Shadow page tables, shared page and paravirtualization

cd2436 at columbia.edu (Christoffer Dall) · Tue, 29 Sep 2009 11:51:41 -0400

After the summer break I am again working on the KVM project.

To look at code and commit messages there's now a cgit web interface to
browse the repositories: http://git.chazy.dk.
The current work is being done in the android repository under the branch
"android-goldfish-2.6.27-kvmrun".

Shadow page tables:
----------------------------
There is new functionality in arch/arm/kvm/arm_mmu.c to manage shadow page
tables and to do page table walks to translate from one address space to the
other. We no longer use Linux's page table management functions due to page
table folding and duplicated 2nd level descriptors. The core design ideas
for this work was:
 - Use as much from the architecture-agnostic part as possible (found in
virt/kvm/kvm_main.c)
 - Create a master shadow page table, which maps in a shared page and
interrupt vector page (see below)
 - Allocate 4 second-level page tables per page (page size is 4K and
second-level tables are 1K) to minimize size per shadow page table,

Shared page:
------------------
The guest switch code has been completely rewritten along with the way to
hijack interrupts. Most important:
 - arch/arm/kvm/arm_interrupts.S contains assembly code written for the
interrupt vector page and can be used directly.
 - The shared page code in arm_interrupts.S is completely
position-independent and can thus be easily relocated to shared page virtual
address.
 - Interrupts are thus only hijacked when the shadow page tables are used
simply by mapping in a different vector page.
 - A call to vcpu->arch.run(), which points to the entry point in the
relocated shared page, will cause some execution of the guest until a
trap/interrupt and the return value will indicate the interrupt.
Consequently we can have a loop around this function in the same way as QEMU
does the KVM ioctl call.

** Extracted information **
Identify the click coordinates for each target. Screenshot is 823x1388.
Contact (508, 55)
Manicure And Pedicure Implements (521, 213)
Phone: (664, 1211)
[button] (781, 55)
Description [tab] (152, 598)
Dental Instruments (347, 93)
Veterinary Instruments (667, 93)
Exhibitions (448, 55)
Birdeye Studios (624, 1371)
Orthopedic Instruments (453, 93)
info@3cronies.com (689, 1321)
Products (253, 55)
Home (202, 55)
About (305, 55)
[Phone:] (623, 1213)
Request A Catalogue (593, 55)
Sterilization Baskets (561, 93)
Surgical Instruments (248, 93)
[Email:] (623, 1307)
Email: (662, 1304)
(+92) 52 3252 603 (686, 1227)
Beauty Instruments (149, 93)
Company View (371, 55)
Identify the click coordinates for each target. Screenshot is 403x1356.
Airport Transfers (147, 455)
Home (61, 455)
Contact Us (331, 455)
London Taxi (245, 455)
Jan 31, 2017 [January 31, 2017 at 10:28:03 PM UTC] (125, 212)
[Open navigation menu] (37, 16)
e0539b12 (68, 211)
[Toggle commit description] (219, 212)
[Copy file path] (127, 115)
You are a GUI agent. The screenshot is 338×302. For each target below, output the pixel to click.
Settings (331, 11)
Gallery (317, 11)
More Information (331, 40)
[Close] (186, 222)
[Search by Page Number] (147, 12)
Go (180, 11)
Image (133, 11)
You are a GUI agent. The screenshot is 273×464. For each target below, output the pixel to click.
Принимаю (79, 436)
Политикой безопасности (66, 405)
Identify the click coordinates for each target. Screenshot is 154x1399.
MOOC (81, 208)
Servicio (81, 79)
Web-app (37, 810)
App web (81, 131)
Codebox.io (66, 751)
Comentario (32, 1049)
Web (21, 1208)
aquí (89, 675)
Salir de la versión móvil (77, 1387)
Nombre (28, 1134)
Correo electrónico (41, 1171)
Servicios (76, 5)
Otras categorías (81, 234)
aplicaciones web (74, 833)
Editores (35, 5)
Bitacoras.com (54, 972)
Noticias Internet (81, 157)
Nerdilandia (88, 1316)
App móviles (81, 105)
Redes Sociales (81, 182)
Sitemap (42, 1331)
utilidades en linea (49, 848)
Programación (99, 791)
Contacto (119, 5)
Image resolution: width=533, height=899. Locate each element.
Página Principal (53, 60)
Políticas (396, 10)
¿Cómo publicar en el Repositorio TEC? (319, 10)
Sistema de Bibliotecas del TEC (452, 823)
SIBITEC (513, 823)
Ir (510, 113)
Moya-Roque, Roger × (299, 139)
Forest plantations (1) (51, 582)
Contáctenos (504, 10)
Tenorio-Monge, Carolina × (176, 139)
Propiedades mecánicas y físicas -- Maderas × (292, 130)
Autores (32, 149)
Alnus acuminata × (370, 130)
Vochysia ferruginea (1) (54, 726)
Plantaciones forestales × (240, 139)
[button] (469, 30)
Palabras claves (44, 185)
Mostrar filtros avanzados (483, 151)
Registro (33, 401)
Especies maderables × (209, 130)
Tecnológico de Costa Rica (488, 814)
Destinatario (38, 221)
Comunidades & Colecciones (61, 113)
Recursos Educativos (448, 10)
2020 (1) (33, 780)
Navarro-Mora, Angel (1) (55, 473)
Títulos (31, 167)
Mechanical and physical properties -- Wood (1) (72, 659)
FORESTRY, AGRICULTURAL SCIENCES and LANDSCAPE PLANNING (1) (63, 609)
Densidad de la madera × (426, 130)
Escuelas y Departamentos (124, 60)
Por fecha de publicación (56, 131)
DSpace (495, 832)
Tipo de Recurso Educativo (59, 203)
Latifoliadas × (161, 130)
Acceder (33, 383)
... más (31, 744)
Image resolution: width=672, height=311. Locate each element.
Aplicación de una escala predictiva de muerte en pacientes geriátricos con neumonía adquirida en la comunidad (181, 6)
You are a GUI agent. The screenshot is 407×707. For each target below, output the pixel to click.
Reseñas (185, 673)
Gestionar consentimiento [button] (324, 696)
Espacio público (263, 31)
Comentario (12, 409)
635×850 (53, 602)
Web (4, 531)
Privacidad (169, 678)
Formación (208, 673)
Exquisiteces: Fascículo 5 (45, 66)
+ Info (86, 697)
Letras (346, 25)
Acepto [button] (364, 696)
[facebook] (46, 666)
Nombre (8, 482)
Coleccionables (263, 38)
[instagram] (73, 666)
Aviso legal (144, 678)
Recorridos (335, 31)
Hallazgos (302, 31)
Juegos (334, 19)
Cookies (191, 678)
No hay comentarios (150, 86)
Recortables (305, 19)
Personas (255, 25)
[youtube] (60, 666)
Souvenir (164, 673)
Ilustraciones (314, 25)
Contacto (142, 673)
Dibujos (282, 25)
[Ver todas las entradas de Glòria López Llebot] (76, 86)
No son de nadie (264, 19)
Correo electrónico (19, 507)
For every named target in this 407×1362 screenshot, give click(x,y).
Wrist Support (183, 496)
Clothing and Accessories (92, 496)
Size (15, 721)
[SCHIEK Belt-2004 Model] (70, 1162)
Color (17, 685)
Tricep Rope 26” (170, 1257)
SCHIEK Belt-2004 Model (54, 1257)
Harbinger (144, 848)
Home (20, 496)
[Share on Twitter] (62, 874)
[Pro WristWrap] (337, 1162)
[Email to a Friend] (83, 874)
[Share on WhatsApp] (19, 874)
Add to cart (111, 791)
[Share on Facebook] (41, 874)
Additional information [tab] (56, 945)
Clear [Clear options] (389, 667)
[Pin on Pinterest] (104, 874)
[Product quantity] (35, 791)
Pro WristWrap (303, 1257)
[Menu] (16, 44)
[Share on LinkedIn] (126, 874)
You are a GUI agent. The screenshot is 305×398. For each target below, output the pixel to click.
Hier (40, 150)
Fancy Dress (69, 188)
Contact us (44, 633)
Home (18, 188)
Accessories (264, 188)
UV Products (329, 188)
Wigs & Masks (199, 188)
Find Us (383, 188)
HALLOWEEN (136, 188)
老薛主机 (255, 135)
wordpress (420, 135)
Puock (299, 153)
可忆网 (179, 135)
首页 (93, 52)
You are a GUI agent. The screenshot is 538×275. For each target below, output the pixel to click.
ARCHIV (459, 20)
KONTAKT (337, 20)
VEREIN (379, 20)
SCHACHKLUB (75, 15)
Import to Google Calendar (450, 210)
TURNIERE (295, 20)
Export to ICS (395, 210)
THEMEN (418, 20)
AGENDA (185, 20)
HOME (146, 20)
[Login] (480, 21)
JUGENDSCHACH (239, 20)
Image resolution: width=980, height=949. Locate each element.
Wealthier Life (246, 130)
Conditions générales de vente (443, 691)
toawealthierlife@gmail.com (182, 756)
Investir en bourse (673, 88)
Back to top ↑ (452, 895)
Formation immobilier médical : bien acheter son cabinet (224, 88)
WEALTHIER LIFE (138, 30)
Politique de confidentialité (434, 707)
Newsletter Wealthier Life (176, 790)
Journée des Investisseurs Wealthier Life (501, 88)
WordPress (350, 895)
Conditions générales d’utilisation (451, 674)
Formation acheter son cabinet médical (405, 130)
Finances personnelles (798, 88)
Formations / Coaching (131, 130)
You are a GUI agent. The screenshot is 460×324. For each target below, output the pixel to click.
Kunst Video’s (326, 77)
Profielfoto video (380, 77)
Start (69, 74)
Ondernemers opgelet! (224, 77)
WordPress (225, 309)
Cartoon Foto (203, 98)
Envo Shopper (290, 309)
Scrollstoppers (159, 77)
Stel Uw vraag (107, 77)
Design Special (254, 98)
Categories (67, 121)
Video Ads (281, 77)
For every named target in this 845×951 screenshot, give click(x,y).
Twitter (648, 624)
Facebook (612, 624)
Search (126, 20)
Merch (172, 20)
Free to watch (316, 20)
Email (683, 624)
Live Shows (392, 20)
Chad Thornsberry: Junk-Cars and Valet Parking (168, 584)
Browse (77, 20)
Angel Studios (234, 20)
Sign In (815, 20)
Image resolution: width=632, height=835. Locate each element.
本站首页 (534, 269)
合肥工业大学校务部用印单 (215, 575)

** Given request 1 **
Reproduce the records from the line containing "Scrollstoppers (159, 77)" up to and including the line containing "Angel Studios (234, 20)".
** Given request 2 **
Write the next part of the post on KVM shadow page tables, picking up after its final sentence.
The post on KVM shadow page tables has no connection to the records.

** Task response 1 **
Scrollstoppers (159, 77)
Stel Uw vraag (107, 77)
Design Special (254, 98)
Categories (67, 121)
Video Ads (281, 77)
For every named target in this 845×951 screenshot, give click(x,y).
Twitter (648, 624)
Facebook (612, 624)
Search (126, 20)
Merch (172, 20)
Free to watch (316, 20)
Email (683, 624)
Live Shows (392, 20)
Chad Thornsberry: Junk-Cars and Valet Parking (168, 584)
Browse (77, 20)
Angel Studios (234, 20)

** Task response 2 **
Paravirtualization:
------------------------
It turned out that the relocation of the kernel during the guest boot would
cause binary patched instructions to be relocated and there was no apparent
easy way to track this process cleanly.
Instead I have written a small python script, which will go through the
kernel source and patch the source files in the following way:
 - On every occurrence of a sensitive instruction, an SWI instruction with
an identifiable code is inserted.
 - On every such trap, the KVM code can examine the following instruction,
emulate it and fast forward the PC with 4 bytes (skipping the sensitive
instruction).
 - The patching code supports assembly files and inline assembly in C files.
 - If there is a label associated with the sensitive assembly instruction
line, the label is moved to the SWI instruction.

I am curious if anyone can see a problem with the paravirtualized approach
mentioned above. My only concern is that if someone counted on the number of
instructions somewhere and did PC-relative addressing, there would be an
issue, but I doubt we will ever see code like that in the Linux kernel.

Best,
Christoffer
-------------- next part --------------
An HTML attachment was scrubbed...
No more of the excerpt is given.